Literature: Arthas

Correctly called Arthas: Rise of the Lich King, this novel chronicles the events of Blizzard Entertainment's Warcraft III: the Reign of Chaos and its expansion pack Warcraft III: The Frozen Throne. It also includes the early childhood of Prince Arthas Menethil and events that tie it directly to World of Warcraft: Wrath of the Lich King. As such, it takes place in the Warcraft Expanded Universe. It is a novel by Christie Golden and resolves several plot issues nagging from the World of Warcraft game.

This novel contains the following tropes:

  • A Father to His Men: This is how Arthas is able to convince his nation's entire fleet to pull up anchor and follow him to the North.
  • Action Girl: Sylvanas, right up until she becomes a Dark Action Girl.
  • Adaptation Expansion: In general terms, it does a magnificent job fleshing out many of the lore figures who take part in Wrath of the Lich King.
  • Anti-Hero: Arthas starts off as a Pragmatic Hero, becomes a Nominal Hero, and by the end has fallen to a Villain Protagonist.
  • Arranged Marriage: Arthas' sister is almost married to Lord Prestor and is horrified for it. Arthas is horrified at the prospect for himself. Subverted in the fact that his father was entirely happy with his courtship of Jaina Proudmoore because she was a perfect choice.
    • Arthas then dumps her the day after they have sex.
  • Better as Friends: Arthas gives this speech to Jaina. She takes it with a lot more grace than Arthas deserves.
  • Badass: Let's be fair, no one in Warcraft will ever match Arthas' badassery.
  • Berserk Button: Arthas and being betrayed.
    • Or hurting his horse
  • The Cameo: There are too many minor characters to list, considering the nature of the storyline. However, not many expected Tiron Fordring to make an appearance. And surprisingly without a speaking role.
  • Chekhov's Skill: Muradin Bronzebeard's favorite trick - kicking your opponent's abdomen - managed to save Arthas's life during his fight against Kael.
  • Cool Sword: Frostmourne and Felo'melorn.
  • Dark Messiah: Which Arthas eventually becomes, at least for the Scourge.
  • Deadpan Snarker: Arthas is an excellent practitioner.
    "Ah, Kael, even your insults are unnecessarily complicated. Glad to see you haven't changed - as ineffectual as ever. Which raises a question, why weren't you at Quel'Thalas anyway? Content to let others die for you while you sat snug and secure at your Violet Citadel? I don't think you'll be doing that anymore."
    "I must say, I'm rather disappointed in these elves you lead. I had hoped for a better fight. Maybe I killed all the ones with spirit in Quel'Thalas."
    "After how you cowardly fled during our last confrontation, I must say, I am surprised to see you here, Kael. Don't be so upset that I stole Jaina from you. You should let that go and move on. After all, there's so much left in the world for you to enjoy. Oh wait... No there isn't."
    "You look different, Illidan. I guess the Skull of Gul'Dan didn't agree with you."
    "Show your appreciation by getting out of my way, then."

____________

TO BE DONE:
A - Pick out each line of the records that contains the string "pixels" and copy those lines.
B - Write what comes next in the trope list for the Arthas novel, continuing after its last line.
The records that follow the text do not share its source.

LISTED ENTRIES:
____________

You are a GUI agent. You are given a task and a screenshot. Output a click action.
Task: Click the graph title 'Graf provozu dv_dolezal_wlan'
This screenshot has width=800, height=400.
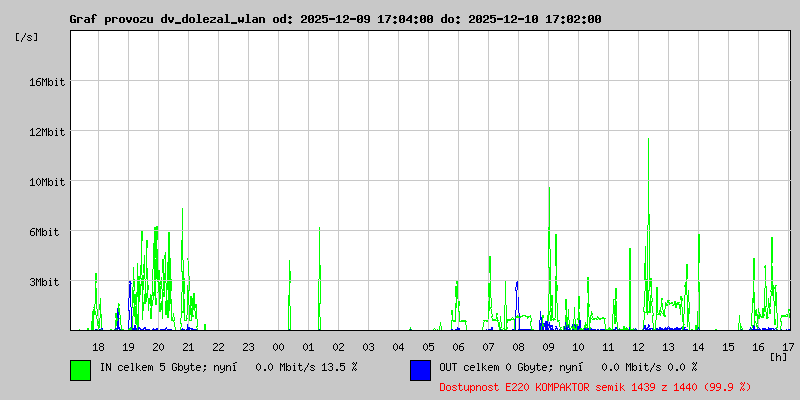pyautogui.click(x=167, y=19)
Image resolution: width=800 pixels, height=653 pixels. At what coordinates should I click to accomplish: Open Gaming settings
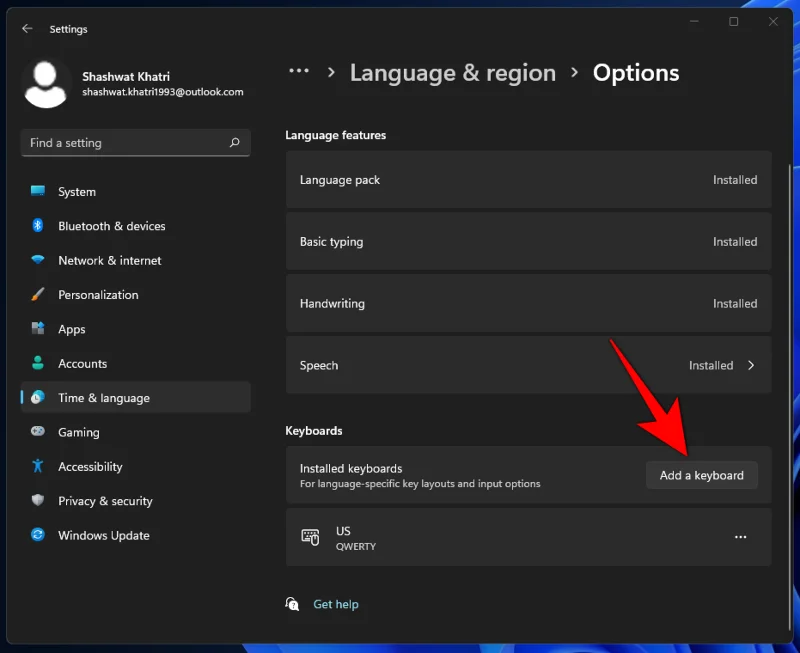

____________

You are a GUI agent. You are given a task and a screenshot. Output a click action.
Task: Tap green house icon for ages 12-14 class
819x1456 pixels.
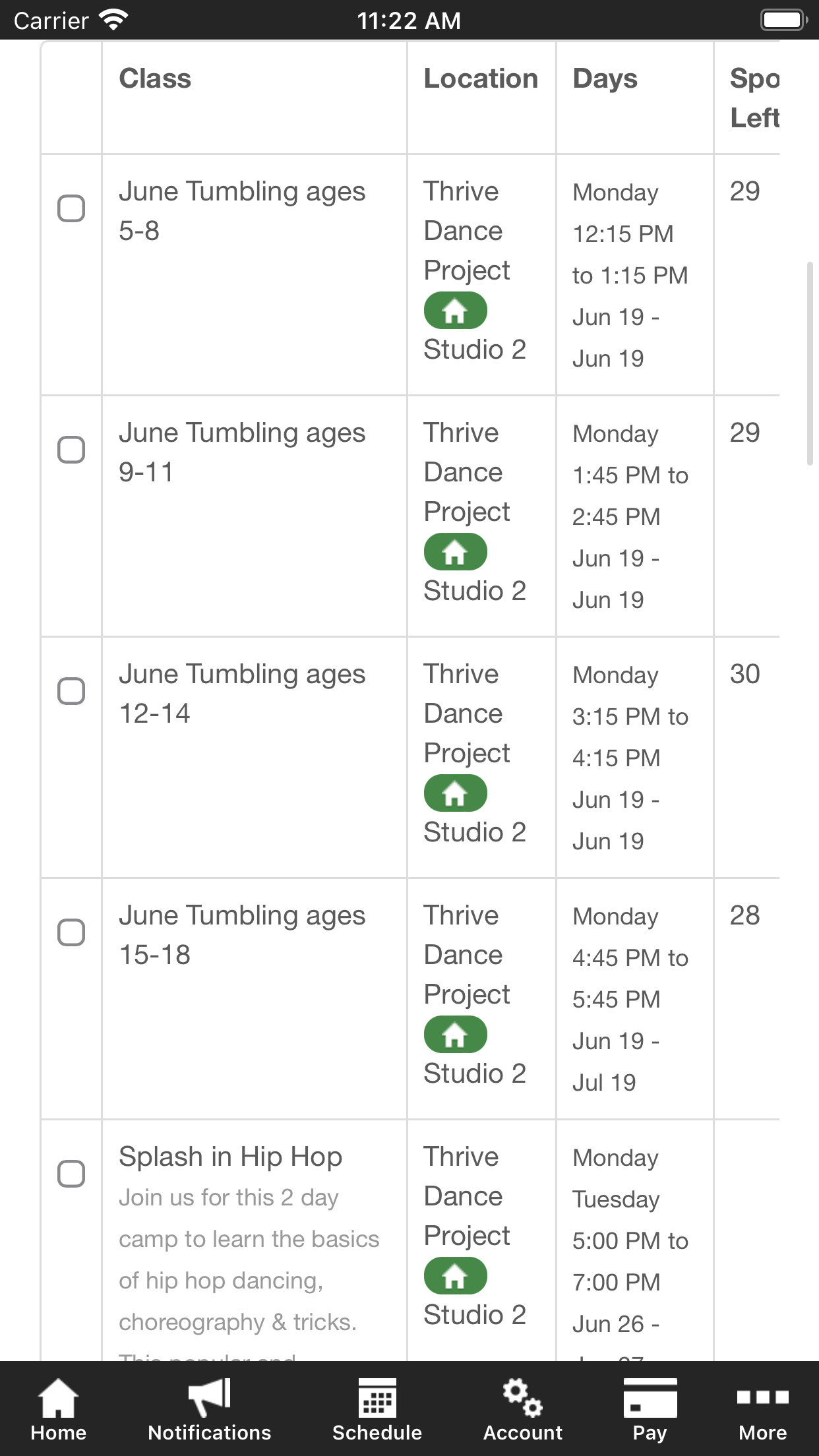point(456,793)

____________

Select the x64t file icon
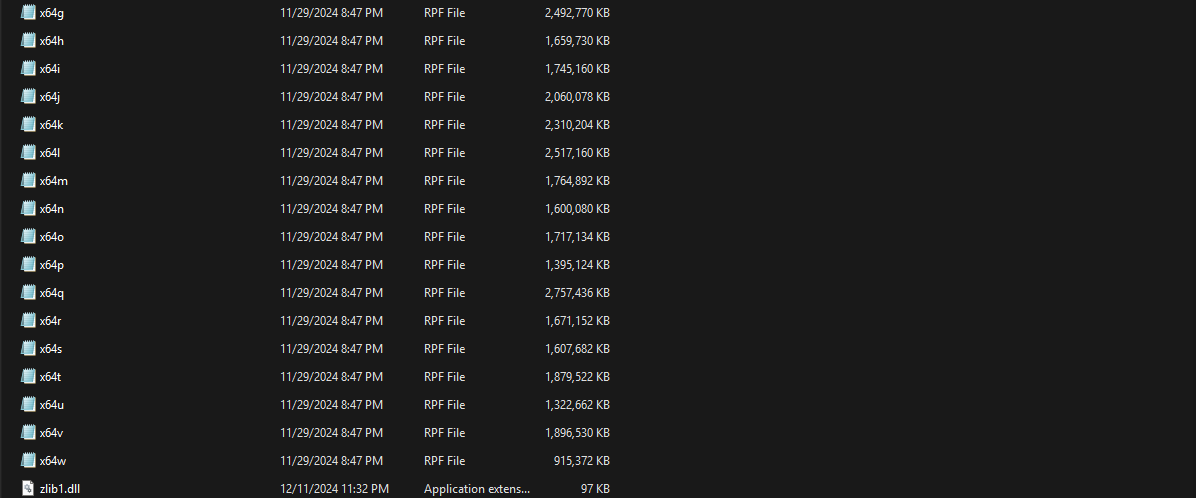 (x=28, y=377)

____________

TASK RESULTS:
A -
Image resolution: width=800 pixels, height=653 pixels. At what coordinates should I click to accomplish: Open Gaming settings
819x1456 pixels.

B -
    "[to Uther's displeasure at seeing him return] I'm a bad copper, I just keep turning up."
  • Dramatic Irony: Kael'thas believes that since the Orcs made deals with demons and became addicted to demonic blood that they deserve no sympathy because anyone stupid enough to do that is an idiot. This is exactly what starts to happen to Kael'thas and his followers in the Warcraft III expansion, and what ends up happening in World of Warcraft.
  • The Evil Prince: What Arthas transforms into.
  • Evil Sounds Deep: Dreadlords could make a living out of this trope.
    • Arthas' voice is described as being a baritone.
    • Also, Illidan becomes distinctively more bass as a half-demon.
  • Face-Heel Turn: And how!
  • Foreshadowing: "Now I wonder if there are such things as ghosts, too. If there are, our prince will be ten thick in them." The Lich King eventually meets his demise in World of Warcraft when Frostmourne gets shattered, and he becomes overwhelmed with the ghosts of all those he had slain before.
    • Bonus: That quote is credited to Uther the Lightbringer, who just so happens to become one of those ghosts.
  • Infant Immortality: Discussed by Jaina who theorized The Plague might not affect children the same way. It was then defied by Arthas, who made it clear that he was going to kill every last person in Stratholme - adults and children alike.
  • Jerkass: One of the more amusing parts of the book is that Arthas has everyone convinced he's not one. Including himself.
  • The Heartless: Arthas after he takes up Frostmourne.
  • Horrible Judge of Character: Everyone but Kael'thas seems to think Arthas is a hero in the making.
  • Kick the Dog: Arthas first act of this was the arguably necessary culling of Stratholme. Then he killed all of his mercenaries. Then he left Muradin Bronzebeard to die. Finally, he killed his own father before unleashing a plague of undeath on the world.
  • Killed Off for Real: Ner'zhul
  • Knight in Shining Armor: Most believe Arthas is this.
  • Knight Templar: Arthas slowly develops an obsession against Mal'Gannis that justifies everything.
  • Light Is Not Good: Arthas is a paladin of light, despite being of fundamentally weak moral character.
  • Meaningful Name: Subverted. Uther Lightbringer remains a nice guy right up until his death. Arthas, named undoubtedly for Arthur becomes a stain on every living things.
    • Uther was the name of Arthur's father.
  • Morality Chain: Jaina is unwittingly Arthas' morality chain. When she turns against him, he jumps off the slippery slope.
  • Motive Decay: Arthas wanted revenge and to protect his people, right before turning them all into undead. Justified as, by the time he does, he's literally lost his soul.
  • My Death Is Just the Beginning: Kel'thuzad. Practically word for word.
  • Mythology Gag: The book lingers for a while to tell the reader that Thrall's escape from Durnholde Keep spawned quite a bit of Wild Mass Guessing over how he actually managed to accomplish this, with some rumors going as far as "A Dragon Did It". Of course, people who've read Lord of the Clans would know that Taretha, the local servant-girl mentioned earlier was the one who helped him escape.
    • The "dragon did it" rumors add to the gag. In-game, Thrall is indeed released by several heroes under the employ of a dragon.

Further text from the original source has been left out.